Merge branch 'develop' into chrispy/propagate-contexts-downward

chrispy-snps · chrispy-snps · commit 02a2bcac3629 · 2025-02-17T06:10:48.000-08:00
diff --git a/markdownify/__init__.py b/markdownify/__init__.py
@@ -11,6 +11,10 @@
 newline_whitespace_re = re.compile(r'[\t \r\n]*[\r\n][\t \r\n]*')
 html_heading_re = re.compile(r'h[1-6]')
 
+# extract (leading_nl, content, trailing_nl) from a string
+# (functionally equivalent to r'^(\n*)(.*?)(\n*)$', but greedy is faster than reluctant here)
+extract_newlines_re = re.compile(r'^(\n*)((?:.*[^\n])?)(\n*)$', flags=re.DOTALL)
+
 
 # Heading styles
 ATX = 'atx'
@@ -168,12 +172,17 @@ def convert(self, html):
     def convert_soup(self, soup):
         return self.process_tag(soup, parent_tags=set())
 
+    def process_element(self, node, parent_tags=None):
+        if isinstance(node, NavigableString):
+            return self.process_text(node, parent_tags=parent_tags)
+        else:
+            return self.process_tag(node, parent_tags=parent_tags)
+
     def process_tag(self, node, parent_tags=None):
+        # For the top-level element, initialize the parent context with an empty set.
         if parent_tags is None:
             parent_tags = set()
 
-        text = ''
-
         # Collect child elements to process, ignoring whitespace-only text elements
         # adjacent to the inner/outer boundaries of block elements.
         should_remove_inside = should_remove_whitespace_inside(node)
@@ -198,13 +207,15 @@ def _can_ignore(el):
                     return True
                 else:
                     return False
+            elif el is None:
+                return True
             else:
                 raise ValueError('Unexpected element type: %s' % type(el))
 
-        children_to_convert = [child for child in node.children if not _can_ignore(child)]
+        children_to_convert = [el for el in node.children if not _can_ignore(el)]
 
-        # create a copy of this tag's parent context, the update it to include this tag
-        # to propagate down into the children
+        # Create a copy of this tag's parent context, then update it to include this tag
+        # to propagate down into the children.
         parent_tags_for_children = set(parent_tags)

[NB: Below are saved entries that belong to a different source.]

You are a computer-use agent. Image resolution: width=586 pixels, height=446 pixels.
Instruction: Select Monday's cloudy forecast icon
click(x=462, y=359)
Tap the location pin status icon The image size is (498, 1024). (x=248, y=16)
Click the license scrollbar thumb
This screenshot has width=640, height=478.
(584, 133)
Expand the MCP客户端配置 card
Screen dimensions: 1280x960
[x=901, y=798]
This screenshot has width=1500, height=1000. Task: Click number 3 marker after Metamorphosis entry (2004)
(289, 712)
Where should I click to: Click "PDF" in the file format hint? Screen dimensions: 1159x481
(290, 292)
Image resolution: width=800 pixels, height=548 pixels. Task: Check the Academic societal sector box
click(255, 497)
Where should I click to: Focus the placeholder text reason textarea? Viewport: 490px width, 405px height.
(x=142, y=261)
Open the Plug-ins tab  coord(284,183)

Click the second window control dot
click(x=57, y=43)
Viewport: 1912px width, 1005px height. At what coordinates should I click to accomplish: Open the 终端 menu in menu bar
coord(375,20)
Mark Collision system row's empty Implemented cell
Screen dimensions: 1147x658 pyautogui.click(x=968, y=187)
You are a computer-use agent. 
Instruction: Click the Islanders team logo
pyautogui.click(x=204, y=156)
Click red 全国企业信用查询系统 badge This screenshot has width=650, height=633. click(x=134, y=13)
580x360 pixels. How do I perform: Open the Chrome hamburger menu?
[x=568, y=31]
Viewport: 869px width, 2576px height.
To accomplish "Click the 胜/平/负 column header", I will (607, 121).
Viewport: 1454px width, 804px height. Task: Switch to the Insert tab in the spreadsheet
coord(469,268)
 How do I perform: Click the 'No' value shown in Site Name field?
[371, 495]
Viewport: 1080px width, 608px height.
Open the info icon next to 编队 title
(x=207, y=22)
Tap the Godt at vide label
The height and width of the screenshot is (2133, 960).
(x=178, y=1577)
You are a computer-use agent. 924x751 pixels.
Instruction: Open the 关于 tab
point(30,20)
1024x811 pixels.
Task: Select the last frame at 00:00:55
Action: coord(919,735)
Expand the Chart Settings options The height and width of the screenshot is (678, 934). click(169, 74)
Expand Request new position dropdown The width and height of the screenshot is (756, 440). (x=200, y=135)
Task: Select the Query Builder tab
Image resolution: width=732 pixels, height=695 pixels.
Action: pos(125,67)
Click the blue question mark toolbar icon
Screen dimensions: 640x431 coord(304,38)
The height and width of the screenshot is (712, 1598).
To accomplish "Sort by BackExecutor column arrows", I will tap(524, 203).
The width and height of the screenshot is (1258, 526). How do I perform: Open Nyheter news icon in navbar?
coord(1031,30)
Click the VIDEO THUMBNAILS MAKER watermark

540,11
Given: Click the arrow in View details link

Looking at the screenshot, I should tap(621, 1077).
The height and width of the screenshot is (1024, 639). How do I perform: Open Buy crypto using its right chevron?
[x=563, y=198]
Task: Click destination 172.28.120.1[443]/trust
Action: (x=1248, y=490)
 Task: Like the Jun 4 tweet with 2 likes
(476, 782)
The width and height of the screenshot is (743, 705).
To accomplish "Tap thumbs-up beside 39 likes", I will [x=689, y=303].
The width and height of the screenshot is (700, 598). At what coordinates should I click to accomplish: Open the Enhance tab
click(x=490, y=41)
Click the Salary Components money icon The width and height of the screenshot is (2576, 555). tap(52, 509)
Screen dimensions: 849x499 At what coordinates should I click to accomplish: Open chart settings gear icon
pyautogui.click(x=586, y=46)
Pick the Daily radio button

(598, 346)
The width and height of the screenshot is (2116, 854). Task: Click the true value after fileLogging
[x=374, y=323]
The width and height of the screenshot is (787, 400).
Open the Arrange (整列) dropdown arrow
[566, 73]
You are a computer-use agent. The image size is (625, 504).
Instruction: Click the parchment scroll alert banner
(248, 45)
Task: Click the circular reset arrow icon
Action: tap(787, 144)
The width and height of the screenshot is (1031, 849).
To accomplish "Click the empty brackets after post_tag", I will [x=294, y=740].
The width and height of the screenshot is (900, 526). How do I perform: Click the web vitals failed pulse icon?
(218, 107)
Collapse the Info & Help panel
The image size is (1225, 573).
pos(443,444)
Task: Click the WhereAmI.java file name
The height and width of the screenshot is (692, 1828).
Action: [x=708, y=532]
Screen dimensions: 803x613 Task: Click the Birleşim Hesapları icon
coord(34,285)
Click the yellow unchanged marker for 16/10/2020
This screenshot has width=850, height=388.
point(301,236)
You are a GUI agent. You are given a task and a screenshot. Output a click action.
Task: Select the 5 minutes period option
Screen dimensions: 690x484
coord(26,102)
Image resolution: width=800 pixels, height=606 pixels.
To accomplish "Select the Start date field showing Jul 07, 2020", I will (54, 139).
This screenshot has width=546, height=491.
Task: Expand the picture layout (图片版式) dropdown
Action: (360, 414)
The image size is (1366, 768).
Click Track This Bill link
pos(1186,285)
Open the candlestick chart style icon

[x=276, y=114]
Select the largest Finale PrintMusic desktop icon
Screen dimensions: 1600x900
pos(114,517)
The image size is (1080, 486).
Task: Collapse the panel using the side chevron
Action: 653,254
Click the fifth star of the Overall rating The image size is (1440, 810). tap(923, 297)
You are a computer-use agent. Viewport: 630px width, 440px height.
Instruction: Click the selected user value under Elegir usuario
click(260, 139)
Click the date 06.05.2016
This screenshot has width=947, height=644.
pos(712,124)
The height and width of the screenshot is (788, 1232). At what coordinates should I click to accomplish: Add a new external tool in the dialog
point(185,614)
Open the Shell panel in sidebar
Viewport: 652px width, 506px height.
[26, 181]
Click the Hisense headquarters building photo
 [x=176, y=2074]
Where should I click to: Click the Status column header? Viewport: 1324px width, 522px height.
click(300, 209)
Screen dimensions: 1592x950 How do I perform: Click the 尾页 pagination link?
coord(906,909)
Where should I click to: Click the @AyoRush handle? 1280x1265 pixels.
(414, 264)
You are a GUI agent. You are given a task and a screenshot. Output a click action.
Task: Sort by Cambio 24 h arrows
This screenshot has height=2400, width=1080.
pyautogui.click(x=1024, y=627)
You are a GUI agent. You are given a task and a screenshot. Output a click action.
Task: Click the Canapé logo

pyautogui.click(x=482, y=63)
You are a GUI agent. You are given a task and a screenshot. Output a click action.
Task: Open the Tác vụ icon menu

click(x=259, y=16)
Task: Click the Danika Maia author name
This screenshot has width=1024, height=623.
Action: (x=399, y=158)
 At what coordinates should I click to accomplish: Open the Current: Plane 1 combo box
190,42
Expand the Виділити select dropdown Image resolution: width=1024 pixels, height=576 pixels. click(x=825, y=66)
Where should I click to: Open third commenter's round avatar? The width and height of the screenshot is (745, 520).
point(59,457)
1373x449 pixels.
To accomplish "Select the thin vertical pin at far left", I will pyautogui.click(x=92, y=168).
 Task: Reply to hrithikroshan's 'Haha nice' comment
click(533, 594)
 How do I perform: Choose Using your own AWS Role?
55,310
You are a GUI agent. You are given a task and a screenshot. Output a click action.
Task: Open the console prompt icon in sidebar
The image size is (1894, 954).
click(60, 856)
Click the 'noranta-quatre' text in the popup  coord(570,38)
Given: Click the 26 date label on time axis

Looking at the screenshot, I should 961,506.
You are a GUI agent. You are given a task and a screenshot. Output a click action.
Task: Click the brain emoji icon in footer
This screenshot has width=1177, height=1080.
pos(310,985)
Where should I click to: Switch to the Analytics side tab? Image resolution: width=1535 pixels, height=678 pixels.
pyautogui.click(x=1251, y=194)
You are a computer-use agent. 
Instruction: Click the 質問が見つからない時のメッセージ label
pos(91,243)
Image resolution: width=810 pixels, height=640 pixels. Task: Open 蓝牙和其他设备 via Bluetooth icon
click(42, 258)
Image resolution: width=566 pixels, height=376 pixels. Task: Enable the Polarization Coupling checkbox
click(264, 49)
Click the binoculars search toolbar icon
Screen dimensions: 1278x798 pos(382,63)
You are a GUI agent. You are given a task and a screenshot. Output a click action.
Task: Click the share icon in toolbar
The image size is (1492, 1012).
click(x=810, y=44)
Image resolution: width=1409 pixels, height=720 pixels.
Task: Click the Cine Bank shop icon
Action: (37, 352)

         parent_tags_for_children.add(node.name)
 
@@ -219,18 +230,40 @@ def _can_ignore(el):
         if node.name in {'pre', 'code', 'kbd', 'samp'}:
             parent_tags_for_children.add('_noformat')
 
-        # Convert the children first
-        for el in children_to_convert:
-            if isinstance(el, NavigableString):
-                text += self.process_text(el, parent_tags=parent_tags_for_children)
-            else:
-                text_strip = text.rstrip('\n')
-                newlines_left = len(text) - len(text_strip)
-                next_text = self.process_tag(el, parent_tags=parent_tags_for_children)
-                next_text_strip = next_text.lstrip('\n')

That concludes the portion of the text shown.